PROBLEM DESCRIPTION: Look at each line below and count those with the word "agent"; the answer is that number only.

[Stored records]
______________________________
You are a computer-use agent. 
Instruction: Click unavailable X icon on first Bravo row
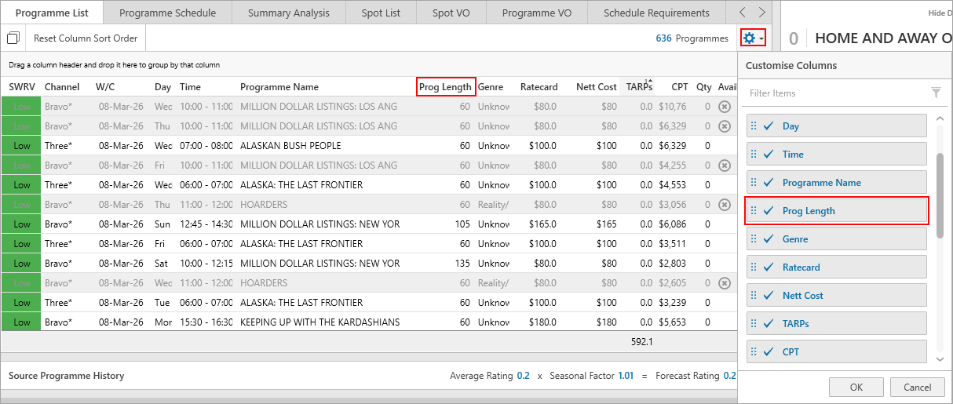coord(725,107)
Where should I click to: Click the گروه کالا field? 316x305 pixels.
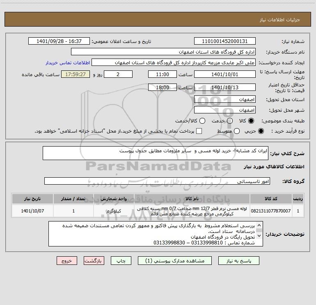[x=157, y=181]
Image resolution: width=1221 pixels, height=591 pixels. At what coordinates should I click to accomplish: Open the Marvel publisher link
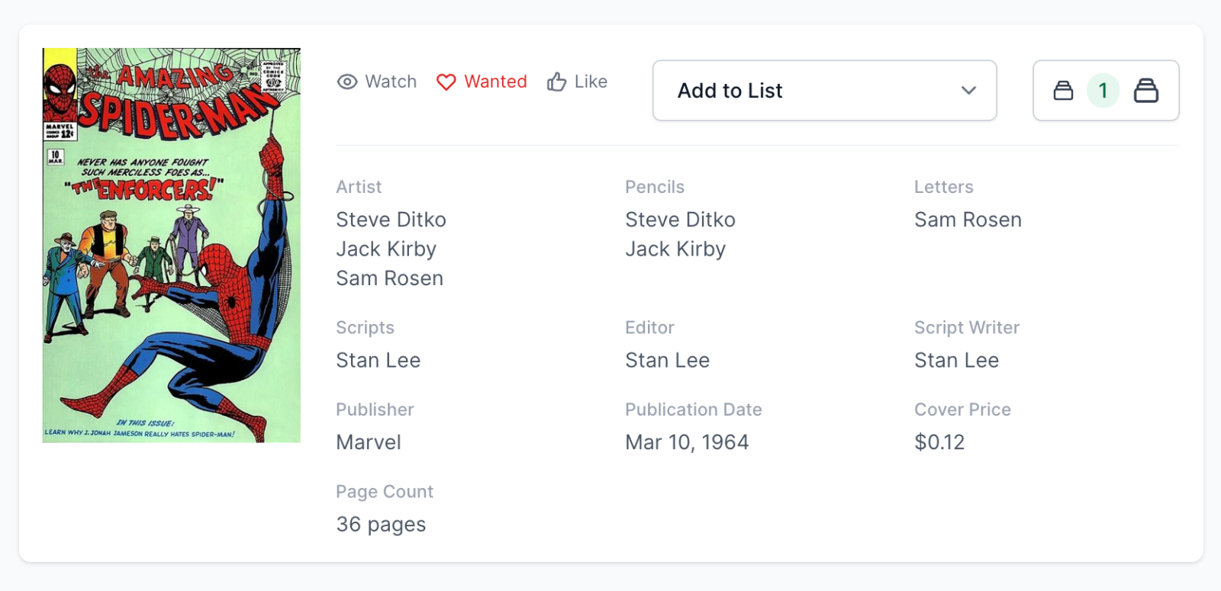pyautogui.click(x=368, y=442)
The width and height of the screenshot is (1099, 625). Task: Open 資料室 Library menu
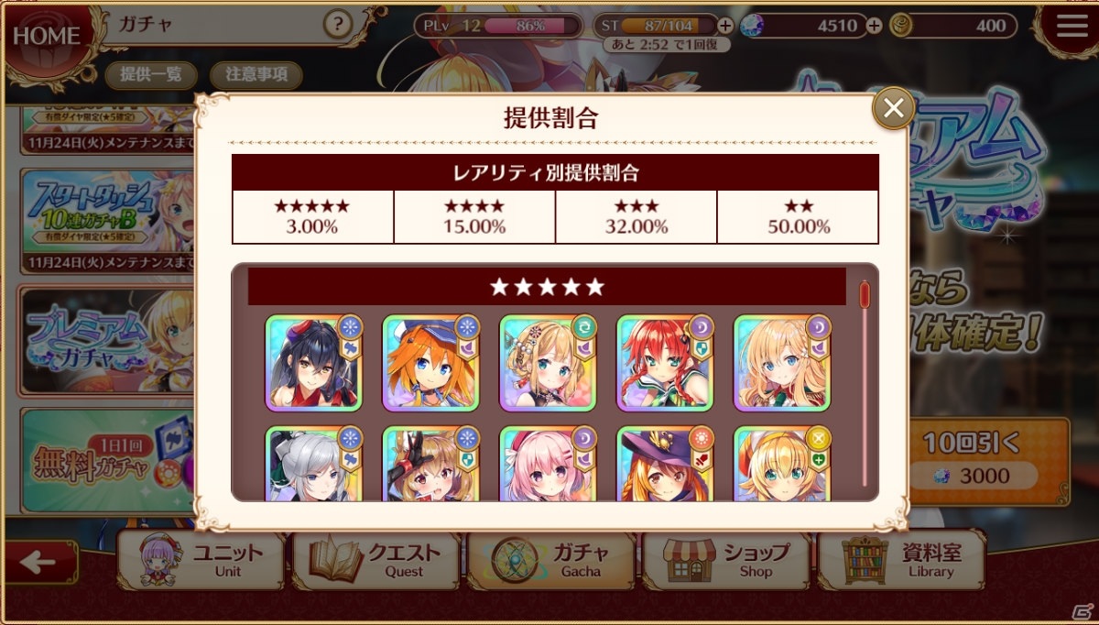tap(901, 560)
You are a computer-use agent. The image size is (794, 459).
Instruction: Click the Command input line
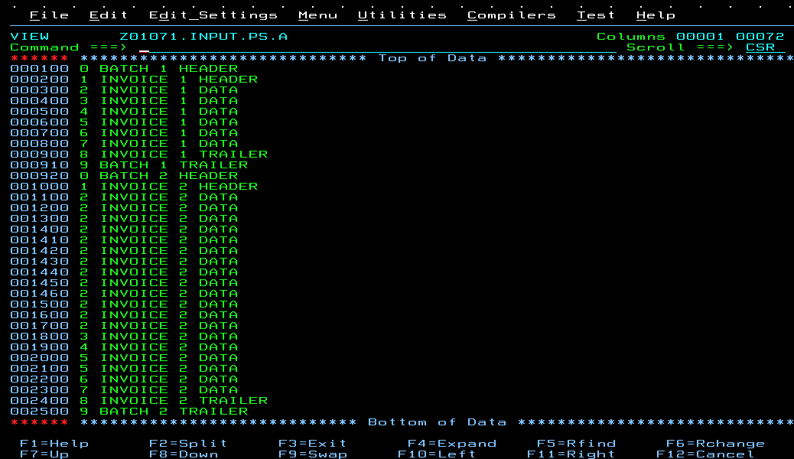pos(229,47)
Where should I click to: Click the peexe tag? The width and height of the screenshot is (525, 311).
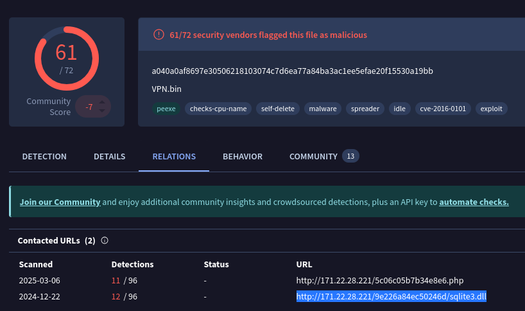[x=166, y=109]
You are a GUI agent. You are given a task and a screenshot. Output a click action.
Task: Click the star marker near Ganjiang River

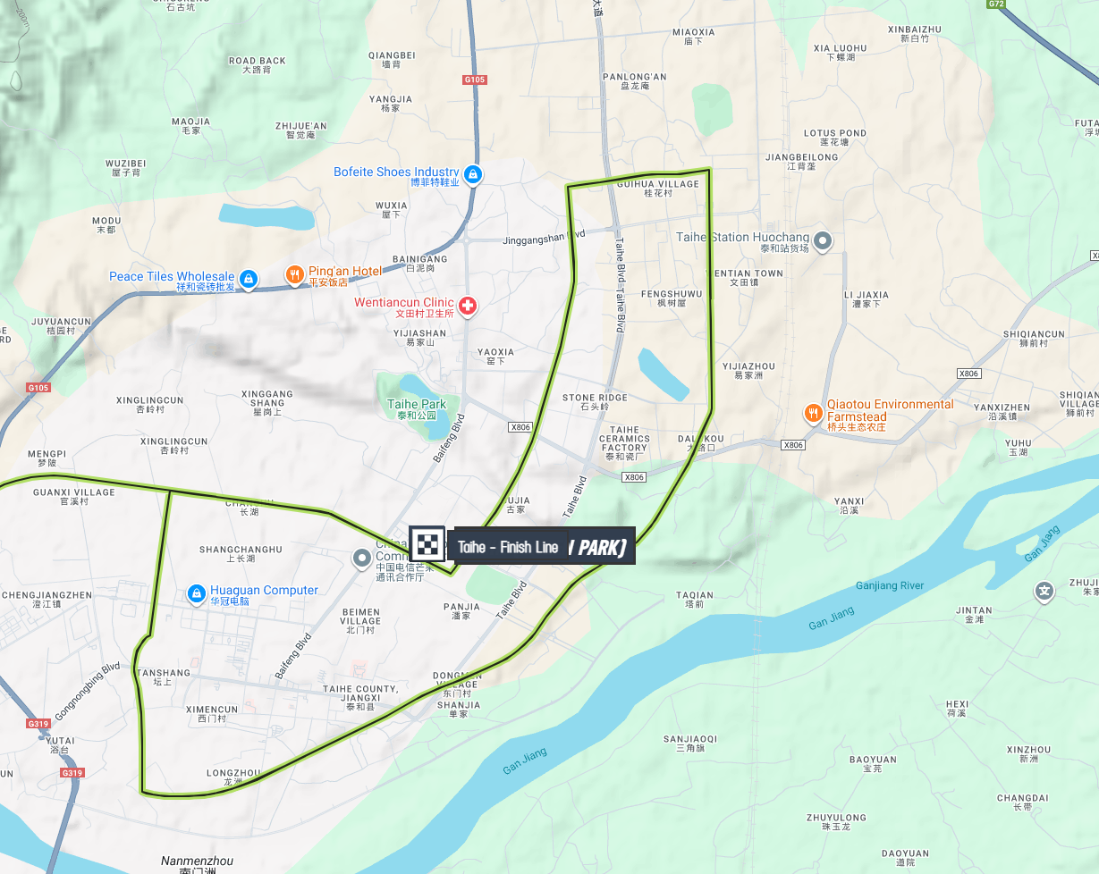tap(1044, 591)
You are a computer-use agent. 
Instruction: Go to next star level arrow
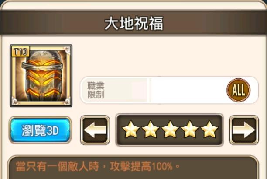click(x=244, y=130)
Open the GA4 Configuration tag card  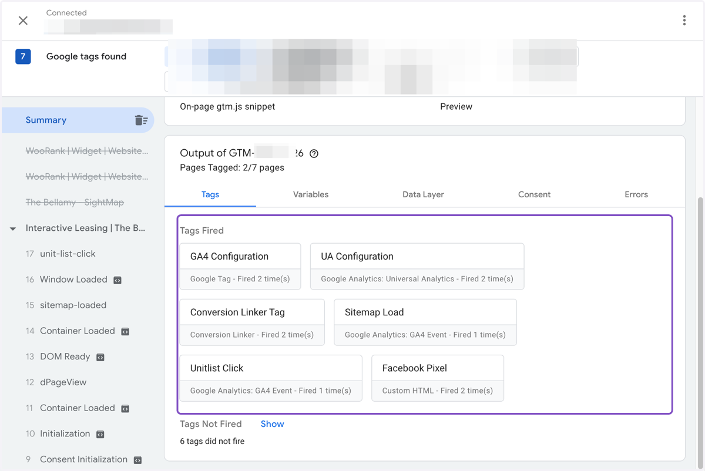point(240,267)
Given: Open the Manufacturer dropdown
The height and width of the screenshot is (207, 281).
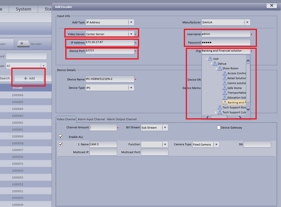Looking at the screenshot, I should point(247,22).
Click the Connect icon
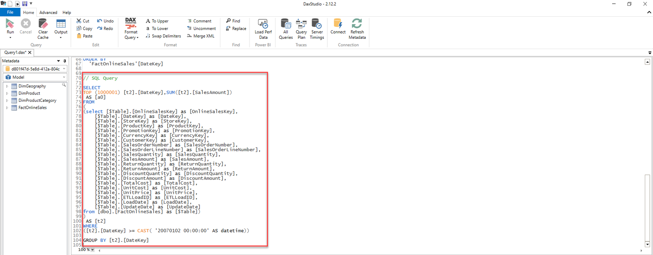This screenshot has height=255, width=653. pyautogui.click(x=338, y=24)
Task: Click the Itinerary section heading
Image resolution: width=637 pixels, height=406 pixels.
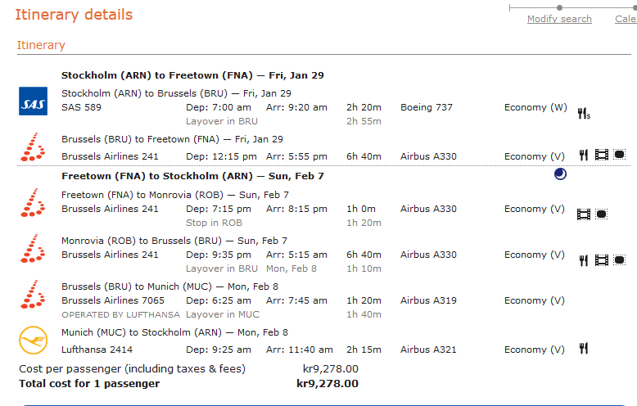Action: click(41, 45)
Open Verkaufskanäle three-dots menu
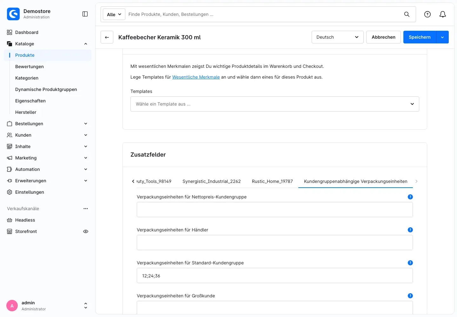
______________________________
SOLUTION TO THIS TASK: 4